>>
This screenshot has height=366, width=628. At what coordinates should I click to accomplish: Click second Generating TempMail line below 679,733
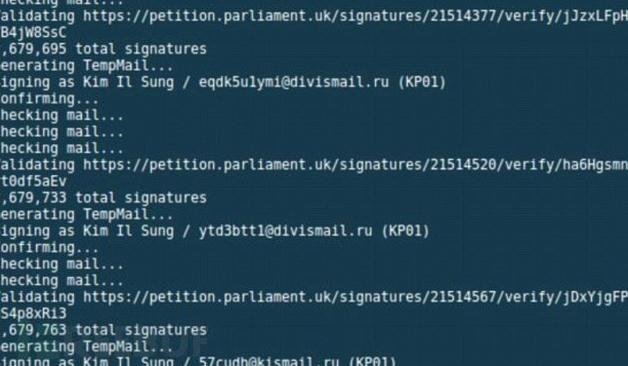87,215
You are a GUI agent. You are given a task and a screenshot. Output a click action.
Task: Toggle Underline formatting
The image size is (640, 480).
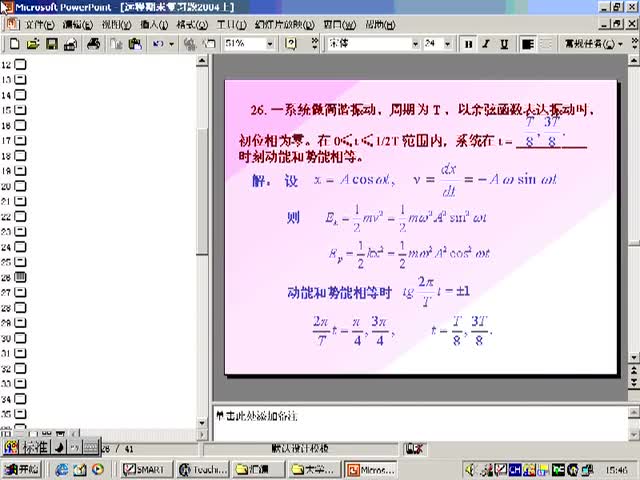click(504, 44)
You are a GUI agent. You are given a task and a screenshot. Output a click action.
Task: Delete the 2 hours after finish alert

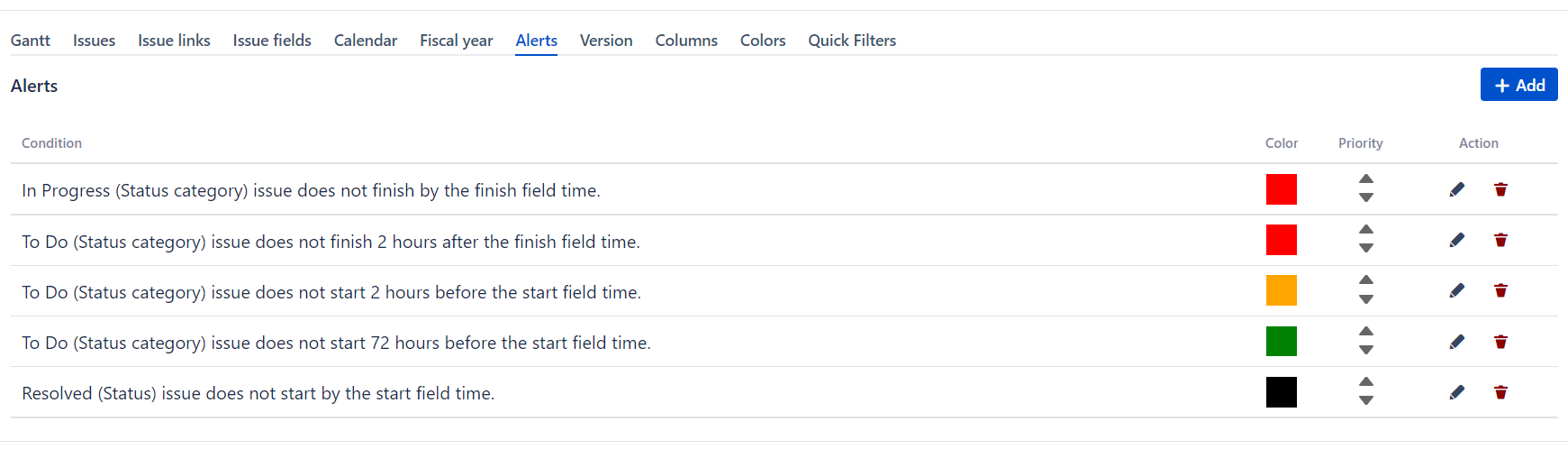pos(1500,240)
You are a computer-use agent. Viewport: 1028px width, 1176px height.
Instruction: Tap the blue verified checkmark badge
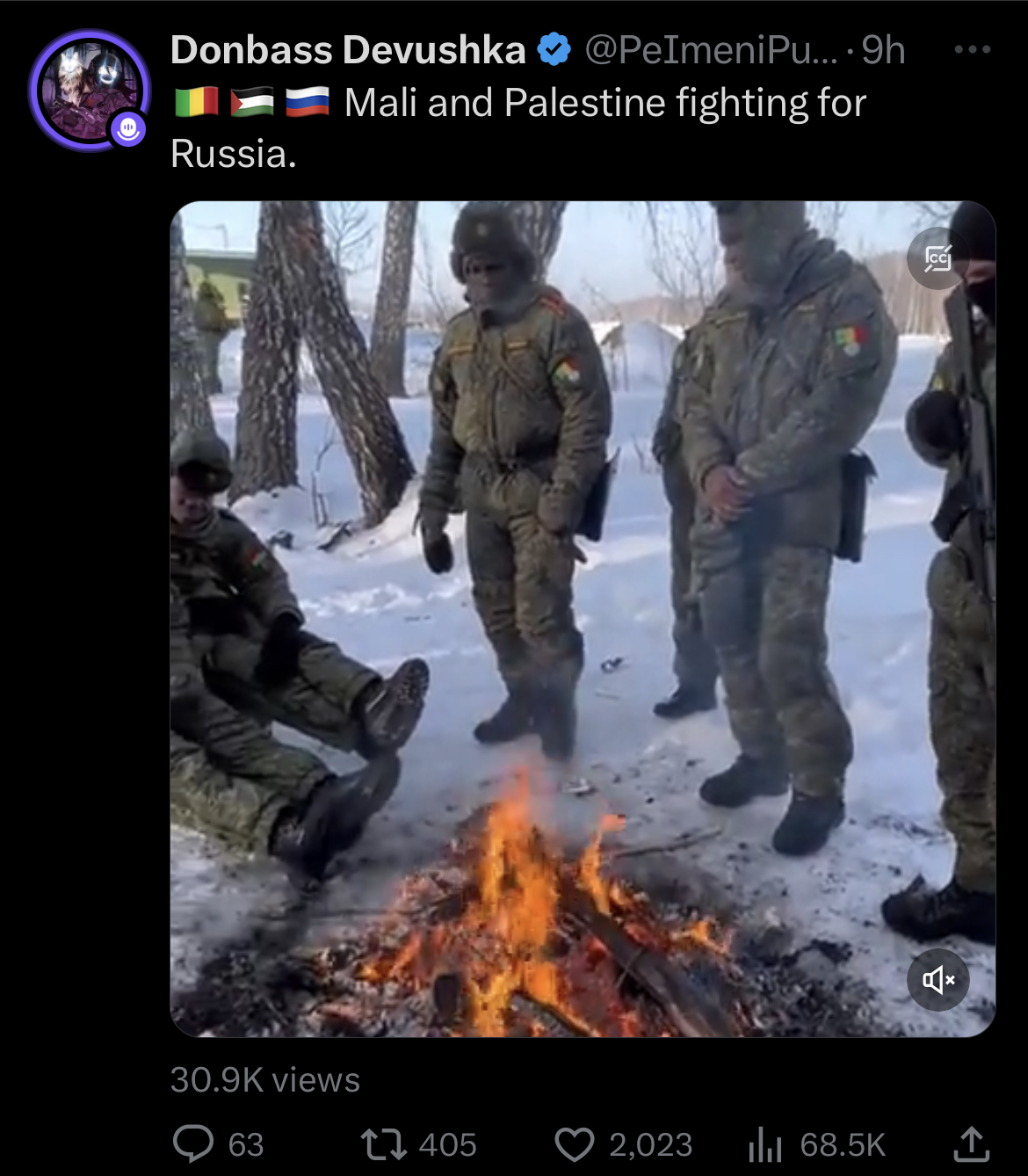[x=554, y=50]
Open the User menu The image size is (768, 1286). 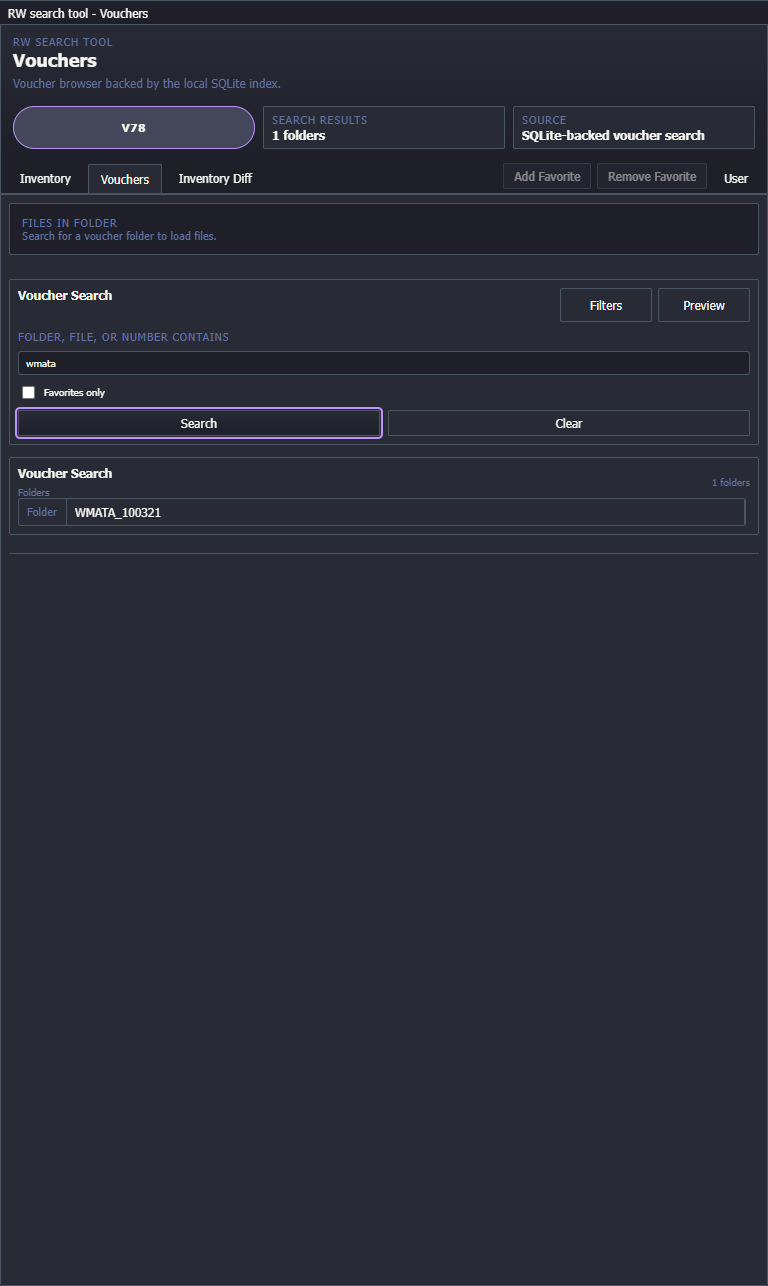click(735, 179)
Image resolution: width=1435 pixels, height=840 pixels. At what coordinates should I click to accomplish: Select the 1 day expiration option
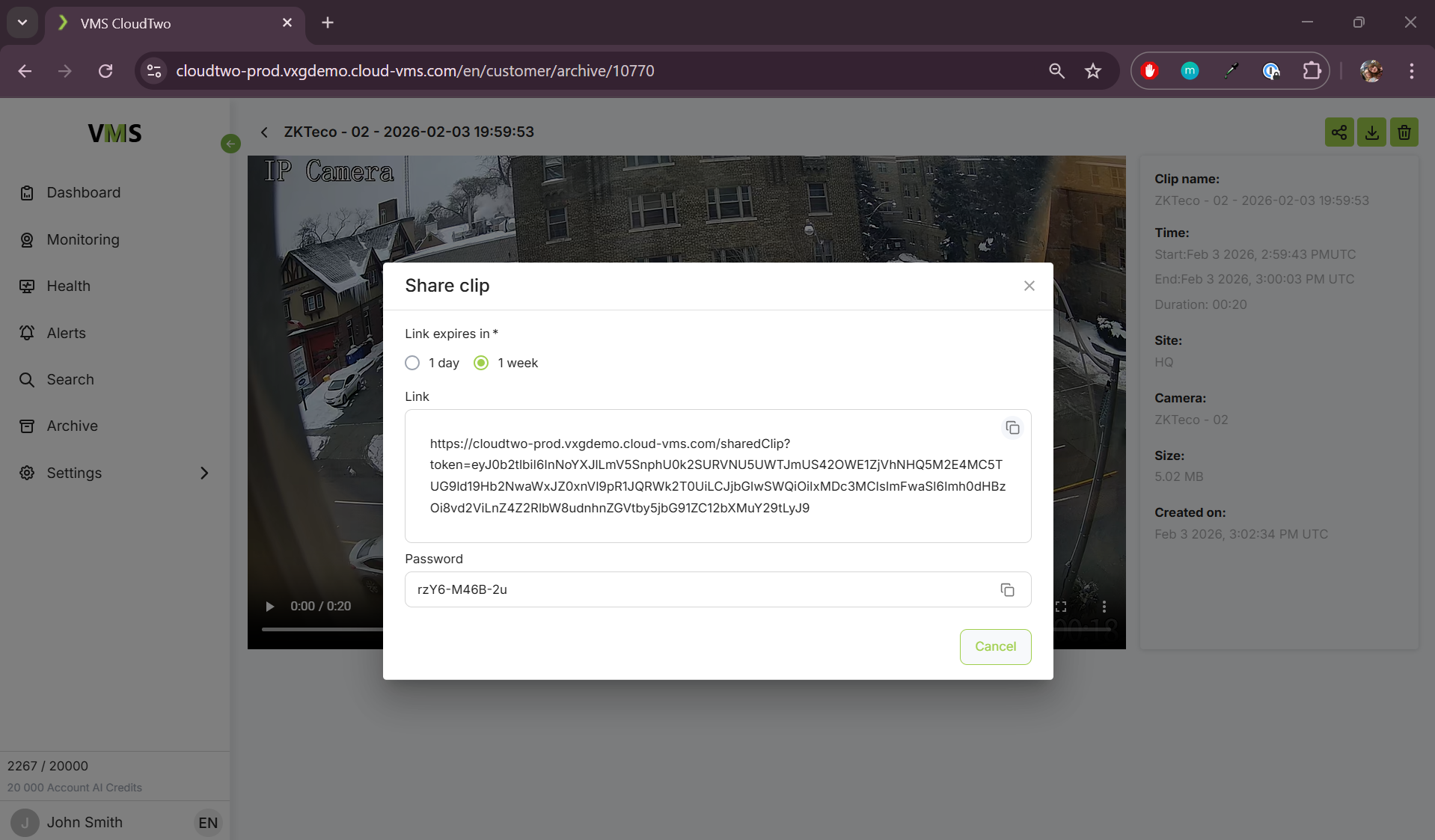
<<
__Activity__
Your answer should be the lines from the opening of the records through the line with "You are a computer-use", both ends retyped exactly and pictures left out.

__Solution to this problem__
This screenshot has height=366, width=628. At what coordinates should I click to accomplish: Click second Generating TempMail line below 679,733
87,215
You are a GUI agent. You are given a task and a screenshot. Output a click action.
Task: Toggle Underline formatting
The image size is (640, 480).
click(504, 44)
You are a GUI agent. You are given a task and a screenshot. Output a click action.
Task: Delete the 2 hours after finish alert

pos(1500,240)
You are a computer-use agent. Viewport: 1028px width, 1176px height.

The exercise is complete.